Jordanian security authorities detained 227 people for violating a nationwide curfew that went into effect yesterday to prevent the spread of the coronavirus, state news agency Petra reported.
Security patrols across the kingdom arrested the violators and handed them over to specialised security centres to start legal procedures against them, the agency added.
Violating the curfew is punishable with one year in prison and an unspecified fine without a trial, according to Petra.
A spokesman for Jordan’s General Security Department vowed zero tolerance in enforcing the curfew and urged people to stay at home.
The curfew went into effect at 7am (0500 GMT) yesterday and is to stay in effect until further notice.
In case of medical emergencies, people are asked to call the civil defence authorities rather than head to a hospital.
Doctors and nurses are exempted from observing the curfew.
On Tuesday, the Jordanian government is to announce the specific times and procedures to allow people to buy basic necessities.
Jordan, which has reported 69 confirmed coronavirus cases, declared a state of emergency on Tuesday as part of a series of measures aimed at preventing further spread of the virus.
The armed forces have been deployed at entrances and exits of cities, public and private institutions have been shut down and all flights to and from Jordan have been halted.
Lebanese Prime Minister Hassan Diab asked the security forces yesterday to enforce stricter measures to keep people indoors and prevent gatherings to curb a coronavirus outbreak.
In a speech, Diab said this would include patrols and checkpoints, calling on the Lebanese to stay home and only go out if “absolutely necessary”.
ALGERIA CASES RISE
Algeria said that the number of confirmed coronavirus cases had risen to 139 from 95.
Algeria has stopped international and domestic travel, closed mosques, cafes and restaurants and told half of state employees to stay at home to try to limit the spread of the virus.
TRUCE CALL WELCOMED
Libya’s eastern-based Libyan National Army (LNA) yesterday followed the Tripoli-based government in welcoming a call for a pause in fighting to allow the country to focus on the danger from the coronavirus.
“The General Command is committed to stopping fighting so long as the other parties abide by it,” it said in a statement.
The LNA has been trying since last year to capture the capital Tripoli, seat of the internationally recognised Government of National Accord (GNA), which had already endorsed a ceasefire.
LNA shelling of the area around Tripoli had continued this week, including an attack that killed four girls and young women on Thursday.
The United Nations and some individual countries had urged warring parties to stop fighting to make it easier to deal with the virus, although no cases have yet been confirmed in Libya.
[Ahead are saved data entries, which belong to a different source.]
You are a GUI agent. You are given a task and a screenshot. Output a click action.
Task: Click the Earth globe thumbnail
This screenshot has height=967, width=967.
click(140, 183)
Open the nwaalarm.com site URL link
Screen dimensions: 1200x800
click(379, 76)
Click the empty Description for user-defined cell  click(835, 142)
The LNA said its backing for a halt in fighting was “despite repeated violations and non-commitment to it” by the GNA forces.
Egypt yesterday ordered mosques and churches to shut their doors to worshippers in an effort to curb the spread of the coronavirus, after calls for the government to follow steps taken by neighbouring countries. Egypt has so far registered 285 confirmed coronavirus cases including eight deaths.
Many on social media had criticised the government for not cancelling weekly Friday prayers and masses at which worshippers crowd into mosques and churches.
The Ministry of Islamic Endowments said it would shut all mosques for two weeks “for the necessity of preserving souls”, but will allow them to broadcast prayer calls through loudspeakers. Egypt has more than 100,000 mosques.
Al-Azhar, Egypt’s top authority, said it would shut its historic mosque in old Cairo starting from yesterday “for the safety of worshippers, and until the end of the coronavirus epidemic”. On March 15, Al-Azhar’s Council of Senior Scholars said that governments had the right to shut mosques “to protect people from the coronavirus”. Egypt’s Coptic Orthodox Church had ordered all its churches to shut their doors and suspend masses for two weeks over coronavirus fears, it said in a statement.
The church also banned visits to monasteries and closed condolences halls attached to churches. Each parish will name only one church for funeral prayers and the sermons will be restricted to the family of the deceased.
Christians represent around 10% of Egypt’s population of 100mn, according to unofficial estimates. The vast majority of the country’s Christians are orthodox. The Coptic Catholic Church followed the same approach and ordered its followers yesterday to pray at home until further notice.